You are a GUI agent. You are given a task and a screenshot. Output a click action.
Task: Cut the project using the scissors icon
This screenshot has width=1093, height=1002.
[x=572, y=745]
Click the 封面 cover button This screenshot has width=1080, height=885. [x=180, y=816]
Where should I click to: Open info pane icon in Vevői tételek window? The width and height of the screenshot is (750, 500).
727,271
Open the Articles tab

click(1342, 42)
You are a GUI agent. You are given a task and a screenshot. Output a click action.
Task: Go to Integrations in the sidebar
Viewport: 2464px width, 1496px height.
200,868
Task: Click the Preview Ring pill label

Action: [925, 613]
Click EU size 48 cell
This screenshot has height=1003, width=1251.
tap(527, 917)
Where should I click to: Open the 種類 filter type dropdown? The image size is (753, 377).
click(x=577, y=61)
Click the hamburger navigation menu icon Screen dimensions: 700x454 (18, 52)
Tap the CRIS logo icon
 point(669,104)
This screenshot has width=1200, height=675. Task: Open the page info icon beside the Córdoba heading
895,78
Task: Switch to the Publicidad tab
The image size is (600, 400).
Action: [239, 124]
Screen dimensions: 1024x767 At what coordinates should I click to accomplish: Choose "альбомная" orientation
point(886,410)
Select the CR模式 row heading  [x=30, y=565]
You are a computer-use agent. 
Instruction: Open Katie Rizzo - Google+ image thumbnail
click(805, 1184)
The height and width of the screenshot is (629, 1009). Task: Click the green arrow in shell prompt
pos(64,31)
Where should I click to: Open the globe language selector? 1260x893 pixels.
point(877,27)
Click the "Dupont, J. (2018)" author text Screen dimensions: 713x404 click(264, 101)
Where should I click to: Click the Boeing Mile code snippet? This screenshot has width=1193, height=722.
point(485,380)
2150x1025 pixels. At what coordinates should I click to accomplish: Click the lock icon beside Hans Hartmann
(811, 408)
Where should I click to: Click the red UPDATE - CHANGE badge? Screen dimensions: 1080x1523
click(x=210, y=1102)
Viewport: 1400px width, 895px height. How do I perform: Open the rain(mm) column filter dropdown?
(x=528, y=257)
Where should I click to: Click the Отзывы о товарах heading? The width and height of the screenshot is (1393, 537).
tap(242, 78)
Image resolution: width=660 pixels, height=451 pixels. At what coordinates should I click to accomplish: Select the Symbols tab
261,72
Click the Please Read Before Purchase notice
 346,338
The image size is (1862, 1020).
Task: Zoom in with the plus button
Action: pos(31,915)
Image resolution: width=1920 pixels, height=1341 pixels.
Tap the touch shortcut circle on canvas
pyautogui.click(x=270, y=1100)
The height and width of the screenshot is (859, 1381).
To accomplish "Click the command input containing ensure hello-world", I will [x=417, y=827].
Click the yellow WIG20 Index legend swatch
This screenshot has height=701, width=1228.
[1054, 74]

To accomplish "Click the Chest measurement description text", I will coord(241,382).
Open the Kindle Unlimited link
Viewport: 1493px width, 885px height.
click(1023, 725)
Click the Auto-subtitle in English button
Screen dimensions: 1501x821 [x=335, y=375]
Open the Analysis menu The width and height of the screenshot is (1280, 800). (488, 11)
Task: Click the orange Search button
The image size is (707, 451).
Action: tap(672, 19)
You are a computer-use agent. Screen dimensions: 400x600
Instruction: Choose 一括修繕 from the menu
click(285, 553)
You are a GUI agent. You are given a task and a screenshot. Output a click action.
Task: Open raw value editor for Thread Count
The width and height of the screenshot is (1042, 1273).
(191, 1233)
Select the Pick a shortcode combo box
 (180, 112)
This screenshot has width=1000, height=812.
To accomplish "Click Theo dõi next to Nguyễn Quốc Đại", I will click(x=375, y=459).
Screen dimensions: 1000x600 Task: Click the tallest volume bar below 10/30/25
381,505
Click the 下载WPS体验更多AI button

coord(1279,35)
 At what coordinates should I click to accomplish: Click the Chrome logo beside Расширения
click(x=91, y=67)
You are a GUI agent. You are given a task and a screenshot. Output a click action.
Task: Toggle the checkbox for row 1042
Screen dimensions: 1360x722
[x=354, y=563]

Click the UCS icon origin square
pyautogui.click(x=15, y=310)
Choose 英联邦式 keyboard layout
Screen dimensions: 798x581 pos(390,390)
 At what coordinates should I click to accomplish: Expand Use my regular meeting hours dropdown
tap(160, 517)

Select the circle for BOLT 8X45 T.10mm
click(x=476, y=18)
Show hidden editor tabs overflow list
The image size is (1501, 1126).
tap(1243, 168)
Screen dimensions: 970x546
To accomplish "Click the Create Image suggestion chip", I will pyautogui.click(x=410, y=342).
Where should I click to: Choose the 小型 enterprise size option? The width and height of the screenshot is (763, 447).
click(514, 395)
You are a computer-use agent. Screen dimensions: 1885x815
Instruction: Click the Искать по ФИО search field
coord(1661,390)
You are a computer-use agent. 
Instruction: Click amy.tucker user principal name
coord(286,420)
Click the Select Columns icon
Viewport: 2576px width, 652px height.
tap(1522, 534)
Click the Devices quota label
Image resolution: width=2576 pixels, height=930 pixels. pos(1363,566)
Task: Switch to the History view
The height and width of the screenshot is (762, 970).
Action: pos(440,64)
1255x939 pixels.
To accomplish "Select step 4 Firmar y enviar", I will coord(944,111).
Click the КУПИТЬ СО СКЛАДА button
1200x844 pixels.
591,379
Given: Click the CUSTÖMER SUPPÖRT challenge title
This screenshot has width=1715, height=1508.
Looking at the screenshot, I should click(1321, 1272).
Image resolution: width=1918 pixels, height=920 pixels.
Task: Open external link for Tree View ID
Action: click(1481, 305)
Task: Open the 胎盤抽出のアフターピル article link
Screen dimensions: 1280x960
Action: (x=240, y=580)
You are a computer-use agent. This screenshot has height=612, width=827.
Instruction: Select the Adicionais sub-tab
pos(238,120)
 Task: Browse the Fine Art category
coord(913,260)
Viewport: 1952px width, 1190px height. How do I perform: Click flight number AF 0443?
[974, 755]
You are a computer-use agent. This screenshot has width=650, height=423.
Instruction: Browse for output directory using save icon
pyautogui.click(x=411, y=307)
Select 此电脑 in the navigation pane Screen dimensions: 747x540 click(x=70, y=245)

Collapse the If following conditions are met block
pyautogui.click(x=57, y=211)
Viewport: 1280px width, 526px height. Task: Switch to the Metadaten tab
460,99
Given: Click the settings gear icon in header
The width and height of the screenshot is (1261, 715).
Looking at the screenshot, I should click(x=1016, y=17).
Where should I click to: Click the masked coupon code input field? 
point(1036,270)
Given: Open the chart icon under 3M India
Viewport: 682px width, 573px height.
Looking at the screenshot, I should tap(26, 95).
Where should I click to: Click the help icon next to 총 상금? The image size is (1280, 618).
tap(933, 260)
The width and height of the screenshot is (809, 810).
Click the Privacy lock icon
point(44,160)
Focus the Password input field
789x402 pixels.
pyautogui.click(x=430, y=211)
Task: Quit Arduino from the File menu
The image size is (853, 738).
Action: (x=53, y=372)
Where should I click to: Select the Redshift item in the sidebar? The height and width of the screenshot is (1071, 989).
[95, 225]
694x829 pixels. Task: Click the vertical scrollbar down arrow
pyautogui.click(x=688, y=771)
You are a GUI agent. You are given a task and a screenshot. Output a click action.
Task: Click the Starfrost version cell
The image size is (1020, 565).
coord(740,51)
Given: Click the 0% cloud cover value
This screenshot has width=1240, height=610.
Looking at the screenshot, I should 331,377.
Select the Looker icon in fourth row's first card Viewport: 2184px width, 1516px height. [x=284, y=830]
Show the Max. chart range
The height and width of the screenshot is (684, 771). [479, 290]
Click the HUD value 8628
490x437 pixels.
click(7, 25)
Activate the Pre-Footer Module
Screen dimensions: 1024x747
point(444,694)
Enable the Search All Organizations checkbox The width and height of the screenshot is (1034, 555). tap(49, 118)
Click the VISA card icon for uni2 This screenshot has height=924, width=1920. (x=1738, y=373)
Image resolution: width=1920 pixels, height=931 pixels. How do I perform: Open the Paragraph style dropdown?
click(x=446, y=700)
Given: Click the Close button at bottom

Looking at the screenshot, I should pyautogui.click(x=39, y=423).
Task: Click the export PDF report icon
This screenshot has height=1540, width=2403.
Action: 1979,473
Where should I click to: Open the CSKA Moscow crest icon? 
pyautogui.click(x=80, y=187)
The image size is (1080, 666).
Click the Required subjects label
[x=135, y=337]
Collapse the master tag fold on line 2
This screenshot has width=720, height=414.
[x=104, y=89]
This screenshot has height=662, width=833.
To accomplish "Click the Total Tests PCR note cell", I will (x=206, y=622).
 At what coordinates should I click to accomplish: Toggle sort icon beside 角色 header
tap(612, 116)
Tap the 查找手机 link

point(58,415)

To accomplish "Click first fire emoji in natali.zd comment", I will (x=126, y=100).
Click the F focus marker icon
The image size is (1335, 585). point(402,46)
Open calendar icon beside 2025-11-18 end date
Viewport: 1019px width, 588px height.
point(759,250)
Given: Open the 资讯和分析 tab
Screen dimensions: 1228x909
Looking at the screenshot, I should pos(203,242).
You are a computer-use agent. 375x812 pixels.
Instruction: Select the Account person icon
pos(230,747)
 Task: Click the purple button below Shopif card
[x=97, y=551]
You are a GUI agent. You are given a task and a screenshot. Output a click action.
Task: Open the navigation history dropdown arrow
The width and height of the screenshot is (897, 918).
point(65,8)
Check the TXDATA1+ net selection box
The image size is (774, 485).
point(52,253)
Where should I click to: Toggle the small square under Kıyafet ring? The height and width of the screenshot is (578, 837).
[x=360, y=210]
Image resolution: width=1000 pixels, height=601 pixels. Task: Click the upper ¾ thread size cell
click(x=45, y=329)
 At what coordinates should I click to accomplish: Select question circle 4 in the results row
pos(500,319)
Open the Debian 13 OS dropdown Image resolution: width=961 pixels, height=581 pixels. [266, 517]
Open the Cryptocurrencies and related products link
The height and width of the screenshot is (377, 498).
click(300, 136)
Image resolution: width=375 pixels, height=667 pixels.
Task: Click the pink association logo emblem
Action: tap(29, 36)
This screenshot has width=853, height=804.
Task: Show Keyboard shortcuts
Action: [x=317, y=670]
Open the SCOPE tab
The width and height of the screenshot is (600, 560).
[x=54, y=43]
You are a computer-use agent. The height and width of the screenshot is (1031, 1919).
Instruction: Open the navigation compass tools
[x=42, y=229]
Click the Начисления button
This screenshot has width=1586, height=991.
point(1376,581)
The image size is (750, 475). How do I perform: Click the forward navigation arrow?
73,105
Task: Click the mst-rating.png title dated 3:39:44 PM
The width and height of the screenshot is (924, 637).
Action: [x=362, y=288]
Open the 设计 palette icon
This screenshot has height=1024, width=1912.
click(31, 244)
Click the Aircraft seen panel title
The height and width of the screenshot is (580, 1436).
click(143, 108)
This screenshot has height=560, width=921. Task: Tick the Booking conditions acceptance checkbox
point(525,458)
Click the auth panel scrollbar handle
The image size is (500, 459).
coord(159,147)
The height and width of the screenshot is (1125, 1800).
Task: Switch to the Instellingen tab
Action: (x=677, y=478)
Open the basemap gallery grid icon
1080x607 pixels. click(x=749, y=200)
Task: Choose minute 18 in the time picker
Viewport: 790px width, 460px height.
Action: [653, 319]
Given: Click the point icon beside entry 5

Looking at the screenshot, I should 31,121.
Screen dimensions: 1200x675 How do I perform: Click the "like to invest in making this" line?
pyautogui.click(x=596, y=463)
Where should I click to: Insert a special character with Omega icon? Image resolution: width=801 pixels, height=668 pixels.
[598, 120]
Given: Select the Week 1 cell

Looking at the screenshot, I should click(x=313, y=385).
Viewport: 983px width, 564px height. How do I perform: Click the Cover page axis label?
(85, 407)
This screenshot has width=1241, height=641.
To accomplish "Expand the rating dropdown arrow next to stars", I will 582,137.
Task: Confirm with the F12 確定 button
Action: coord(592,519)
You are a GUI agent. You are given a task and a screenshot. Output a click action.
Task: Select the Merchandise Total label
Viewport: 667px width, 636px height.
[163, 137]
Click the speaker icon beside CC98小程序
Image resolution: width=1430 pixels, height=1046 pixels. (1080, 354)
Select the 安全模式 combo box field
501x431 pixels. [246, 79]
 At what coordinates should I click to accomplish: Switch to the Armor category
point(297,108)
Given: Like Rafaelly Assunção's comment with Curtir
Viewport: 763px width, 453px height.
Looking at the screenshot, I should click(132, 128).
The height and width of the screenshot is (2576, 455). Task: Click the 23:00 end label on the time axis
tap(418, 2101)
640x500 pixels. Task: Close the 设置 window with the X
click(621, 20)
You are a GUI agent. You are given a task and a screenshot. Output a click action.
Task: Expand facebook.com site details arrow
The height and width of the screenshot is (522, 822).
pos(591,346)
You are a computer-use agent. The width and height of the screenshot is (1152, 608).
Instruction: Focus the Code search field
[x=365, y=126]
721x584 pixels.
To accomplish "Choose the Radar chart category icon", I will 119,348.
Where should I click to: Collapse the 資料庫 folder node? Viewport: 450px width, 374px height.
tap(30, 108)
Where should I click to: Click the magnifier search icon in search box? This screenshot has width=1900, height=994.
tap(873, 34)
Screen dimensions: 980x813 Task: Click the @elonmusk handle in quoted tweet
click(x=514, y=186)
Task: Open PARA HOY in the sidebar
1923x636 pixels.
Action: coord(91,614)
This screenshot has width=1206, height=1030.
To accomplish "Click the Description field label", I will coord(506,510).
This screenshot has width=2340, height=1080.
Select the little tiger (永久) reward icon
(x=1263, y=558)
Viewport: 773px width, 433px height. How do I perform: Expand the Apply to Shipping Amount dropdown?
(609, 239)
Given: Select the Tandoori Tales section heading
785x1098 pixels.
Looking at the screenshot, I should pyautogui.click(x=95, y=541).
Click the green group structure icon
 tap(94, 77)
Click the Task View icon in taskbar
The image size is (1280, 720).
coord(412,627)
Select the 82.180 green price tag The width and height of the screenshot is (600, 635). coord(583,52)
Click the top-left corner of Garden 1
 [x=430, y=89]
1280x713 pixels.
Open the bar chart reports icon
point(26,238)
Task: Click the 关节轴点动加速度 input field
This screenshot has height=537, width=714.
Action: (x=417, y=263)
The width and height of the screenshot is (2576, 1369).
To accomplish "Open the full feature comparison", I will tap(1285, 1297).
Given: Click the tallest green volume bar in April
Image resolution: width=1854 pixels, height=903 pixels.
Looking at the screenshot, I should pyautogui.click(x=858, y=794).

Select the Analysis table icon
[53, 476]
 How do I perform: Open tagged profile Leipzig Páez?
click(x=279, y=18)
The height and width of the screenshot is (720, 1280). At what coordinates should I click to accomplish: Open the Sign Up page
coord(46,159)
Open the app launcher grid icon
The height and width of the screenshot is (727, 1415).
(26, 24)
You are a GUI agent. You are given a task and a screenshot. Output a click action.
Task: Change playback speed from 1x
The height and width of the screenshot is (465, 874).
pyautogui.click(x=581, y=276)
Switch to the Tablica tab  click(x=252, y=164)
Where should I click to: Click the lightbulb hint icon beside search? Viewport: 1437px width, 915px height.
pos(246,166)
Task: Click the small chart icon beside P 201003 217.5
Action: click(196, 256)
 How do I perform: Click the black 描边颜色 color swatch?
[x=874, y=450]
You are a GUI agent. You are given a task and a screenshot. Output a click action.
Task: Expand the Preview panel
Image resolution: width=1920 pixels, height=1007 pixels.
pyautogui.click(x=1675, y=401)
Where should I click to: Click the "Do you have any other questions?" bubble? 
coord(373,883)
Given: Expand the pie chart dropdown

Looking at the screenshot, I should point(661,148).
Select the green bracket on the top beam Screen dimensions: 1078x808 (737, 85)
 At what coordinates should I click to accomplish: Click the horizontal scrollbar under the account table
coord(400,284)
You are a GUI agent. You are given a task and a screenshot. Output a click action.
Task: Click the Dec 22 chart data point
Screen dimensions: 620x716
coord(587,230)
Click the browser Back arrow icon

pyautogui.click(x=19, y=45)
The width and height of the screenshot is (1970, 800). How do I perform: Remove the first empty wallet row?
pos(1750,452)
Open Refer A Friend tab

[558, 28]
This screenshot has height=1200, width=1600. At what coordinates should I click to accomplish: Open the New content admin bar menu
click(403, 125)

● TASK REQUIREMENTS
In the entries above, restate word for word the lines between the one holding "Where should I click to: Open the globe" and the one holding "713x404 click(264, 101)", inclusive, and nothing besides.

● THE COMPLETED TASK
Where should I click to: Open the globe language selector? 1260x893 pixels.
point(877,27)
Click the "Dupont, J. (2018)" author text Screen dimensions: 713x404 click(264, 101)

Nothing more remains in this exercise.